# WHAT THE TASK ASKS
Find the line containing "Switch to the KALKULACJA tab". Reproduce it and every line after it up to the end of the records, exactly as written.

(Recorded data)
((
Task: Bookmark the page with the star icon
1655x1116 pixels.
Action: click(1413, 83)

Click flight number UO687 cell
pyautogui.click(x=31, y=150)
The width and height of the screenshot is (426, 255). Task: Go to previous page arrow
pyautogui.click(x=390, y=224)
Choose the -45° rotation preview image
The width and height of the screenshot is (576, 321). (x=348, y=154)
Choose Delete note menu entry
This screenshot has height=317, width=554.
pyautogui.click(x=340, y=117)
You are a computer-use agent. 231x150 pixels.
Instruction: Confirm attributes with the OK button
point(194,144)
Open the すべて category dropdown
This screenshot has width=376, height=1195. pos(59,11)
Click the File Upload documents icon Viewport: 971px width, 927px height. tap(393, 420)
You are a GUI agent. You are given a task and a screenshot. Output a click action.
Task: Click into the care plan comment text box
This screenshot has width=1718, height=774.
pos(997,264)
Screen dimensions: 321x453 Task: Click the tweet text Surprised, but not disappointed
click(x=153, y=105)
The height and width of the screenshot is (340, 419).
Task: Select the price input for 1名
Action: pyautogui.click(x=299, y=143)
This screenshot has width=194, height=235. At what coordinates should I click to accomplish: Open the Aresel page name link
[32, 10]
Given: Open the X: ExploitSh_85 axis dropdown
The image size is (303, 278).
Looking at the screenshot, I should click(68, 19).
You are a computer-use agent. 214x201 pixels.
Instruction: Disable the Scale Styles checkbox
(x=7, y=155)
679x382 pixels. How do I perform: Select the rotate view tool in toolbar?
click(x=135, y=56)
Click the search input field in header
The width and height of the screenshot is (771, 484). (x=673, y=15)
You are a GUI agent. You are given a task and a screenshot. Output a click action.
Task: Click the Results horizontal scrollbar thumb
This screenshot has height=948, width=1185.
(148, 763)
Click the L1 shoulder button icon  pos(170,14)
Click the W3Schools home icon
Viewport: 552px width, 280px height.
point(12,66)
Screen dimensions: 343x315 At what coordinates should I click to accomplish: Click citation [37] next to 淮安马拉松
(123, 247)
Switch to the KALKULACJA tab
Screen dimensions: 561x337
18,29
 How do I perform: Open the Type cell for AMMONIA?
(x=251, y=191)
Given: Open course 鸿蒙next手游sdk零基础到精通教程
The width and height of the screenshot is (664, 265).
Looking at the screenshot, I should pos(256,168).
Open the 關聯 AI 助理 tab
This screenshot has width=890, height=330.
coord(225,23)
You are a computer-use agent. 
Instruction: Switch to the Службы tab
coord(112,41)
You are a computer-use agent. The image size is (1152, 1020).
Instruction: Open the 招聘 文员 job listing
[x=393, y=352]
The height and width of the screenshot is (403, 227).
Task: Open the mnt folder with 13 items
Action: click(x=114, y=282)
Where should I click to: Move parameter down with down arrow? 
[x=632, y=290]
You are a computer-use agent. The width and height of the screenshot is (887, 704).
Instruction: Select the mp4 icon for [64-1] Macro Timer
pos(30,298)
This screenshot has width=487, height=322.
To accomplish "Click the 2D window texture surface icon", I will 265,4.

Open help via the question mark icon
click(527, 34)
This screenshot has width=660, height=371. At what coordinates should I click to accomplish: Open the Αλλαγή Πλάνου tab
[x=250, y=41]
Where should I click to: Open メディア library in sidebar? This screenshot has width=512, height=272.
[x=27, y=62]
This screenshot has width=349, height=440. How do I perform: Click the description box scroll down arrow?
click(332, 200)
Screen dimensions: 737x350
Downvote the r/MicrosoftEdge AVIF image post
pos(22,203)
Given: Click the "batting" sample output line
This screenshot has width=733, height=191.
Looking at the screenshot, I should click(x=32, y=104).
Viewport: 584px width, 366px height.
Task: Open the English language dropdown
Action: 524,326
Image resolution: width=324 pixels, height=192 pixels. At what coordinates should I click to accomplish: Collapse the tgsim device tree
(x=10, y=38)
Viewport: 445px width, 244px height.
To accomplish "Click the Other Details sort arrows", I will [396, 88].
))
# TASK RESPONSE
Switch to the KALKULACJA tab
Screen dimensions: 561x337
18,29
 How do I perform: Open the Type cell for AMMONIA?
(x=251, y=191)
Given: Open course 鸿蒙next手游sdk零基础到精通教程
The width and height of the screenshot is (664, 265).
Looking at the screenshot, I should pos(256,168).
Open the 關聯 AI 助理 tab
This screenshot has width=890, height=330.
coord(225,23)
You are a computer-use agent. 
Instruction: Switch to the Службы tab
coord(112,41)
You are a computer-use agent. The image size is (1152, 1020).
Instruction: Open the 招聘 文员 job listing
[x=393, y=352]
The height and width of the screenshot is (403, 227).
Task: Open the mnt folder with 13 items
Action: click(x=114, y=282)
Where should I click to: Move parameter down with down arrow? 
[x=632, y=290]
You are a computer-use agent. The width and height of the screenshot is (887, 704).
Instruction: Select the mp4 icon for [64-1] Macro Timer
pos(30,298)
This screenshot has width=487, height=322.
To accomplish "Click the 2D window texture surface icon", I will 265,4.

Open help via the question mark icon
click(527, 34)
This screenshot has width=660, height=371. At what coordinates should I click to accomplish: Open the Αλλαγή Πλάνου tab
[x=250, y=41]
Where should I click to: Open メディア library in sidebar? This screenshot has width=512, height=272.
[x=27, y=62]
This screenshot has width=349, height=440. How do I perform: Click the description box scroll down arrow?
click(332, 200)
Screen dimensions: 737x350
Downvote the r/MicrosoftEdge AVIF image post
pos(22,203)
Given: Click the "batting" sample output line
This screenshot has width=733, height=191.
Looking at the screenshot, I should click(x=32, y=104).
Viewport: 584px width, 366px height.
Task: Open the English language dropdown
Action: 524,326
Image resolution: width=324 pixels, height=192 pixels. At what coordinates should I click to accomplish: Collapse the tgsim device tree
(x=10, y=38)
Viewport: 445px width, 244px height.
To accomplish "Click the Other Details sort arrows", I will [396, 88].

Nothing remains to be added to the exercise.